(Beginning of SOURCE DATA)

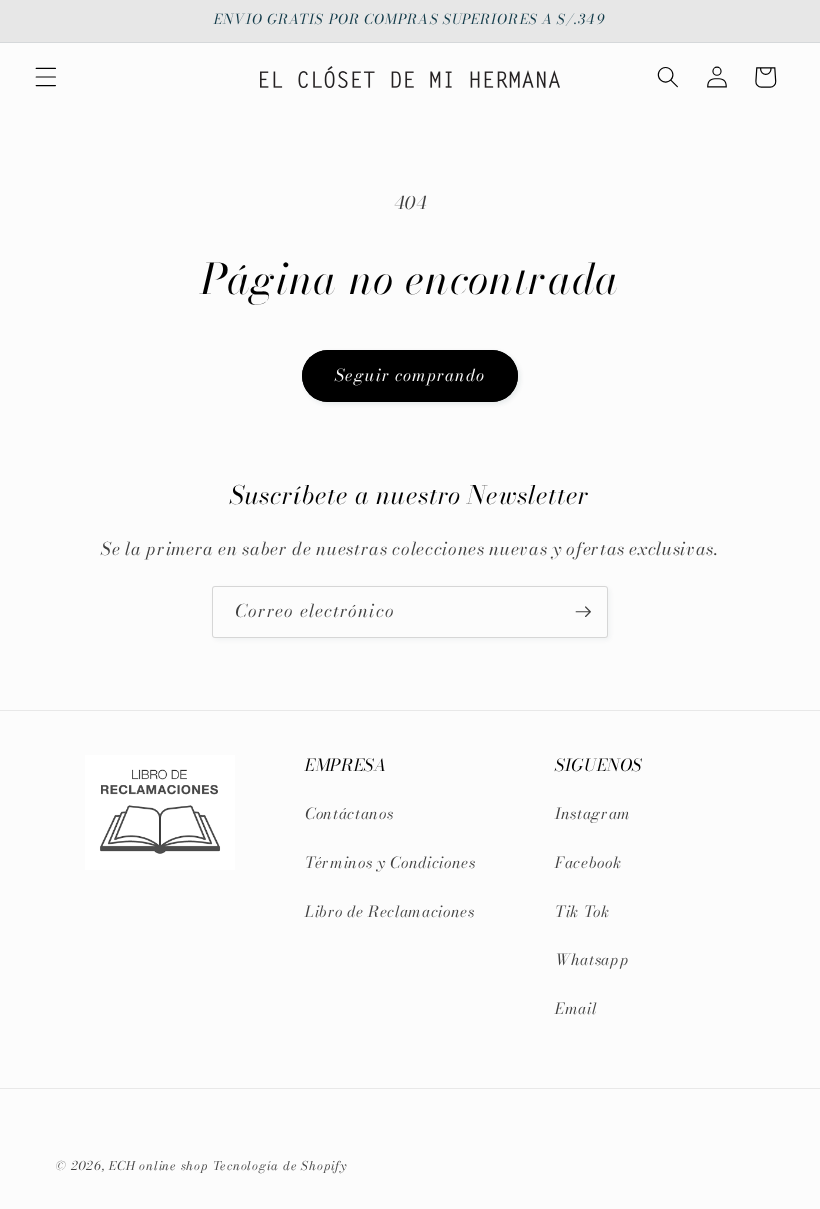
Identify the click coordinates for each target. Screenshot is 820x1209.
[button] (46, 77)
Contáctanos (349, 813)
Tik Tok (582, 911)
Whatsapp (592, 959)
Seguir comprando (410, 375)
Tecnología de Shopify (280, 1165)
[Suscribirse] (583, 612)
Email (575, 1008)
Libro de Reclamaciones (390, 911)
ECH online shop (159, 1165)
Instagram (593, 813)
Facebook (588, 862)
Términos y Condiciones (390, 862)
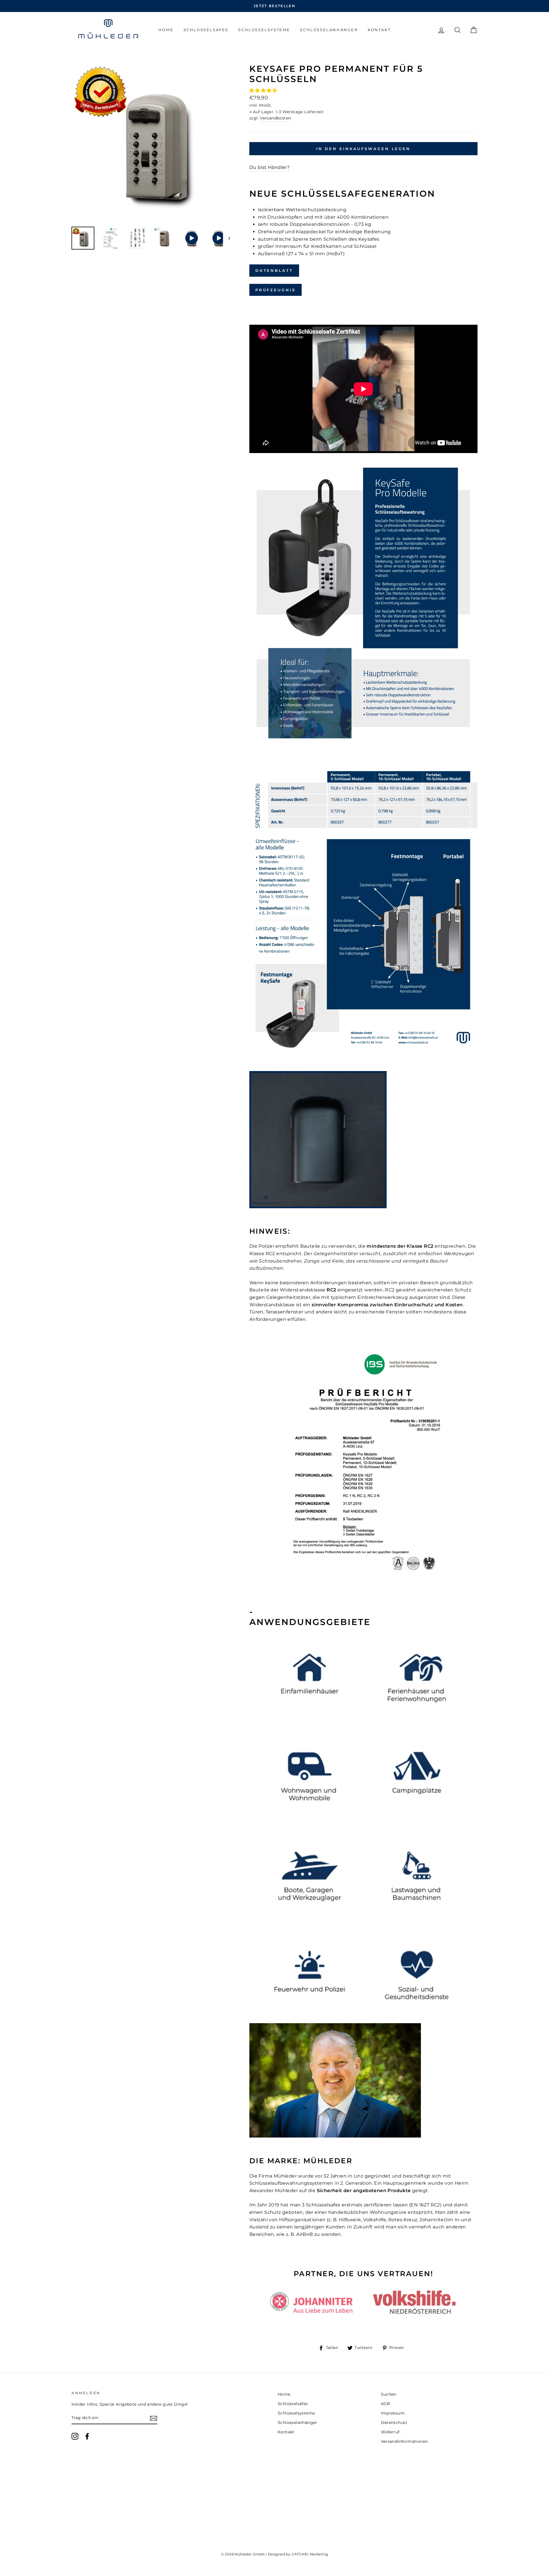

(End of SOURCE DATA)

- **ASSIGNMENT**
Starting at the line that contains "Seguir comprando (410, 375)", please write out every line to the end of the entries, inclusive, copied exactly and with pictures omitted.

- **RESPONSE**
Seguir comprando (410, 375)
Tecnología de Shopify (280, 1165)
[Suscribirse] (583, 612)
Email (575, 1008)
Libro de Reclamaciones (390, 911)
ECH online shop (159, 1165)
Instagram (593, 813)
Facebook (588, 862)
Términos y Condiciones (390, 862)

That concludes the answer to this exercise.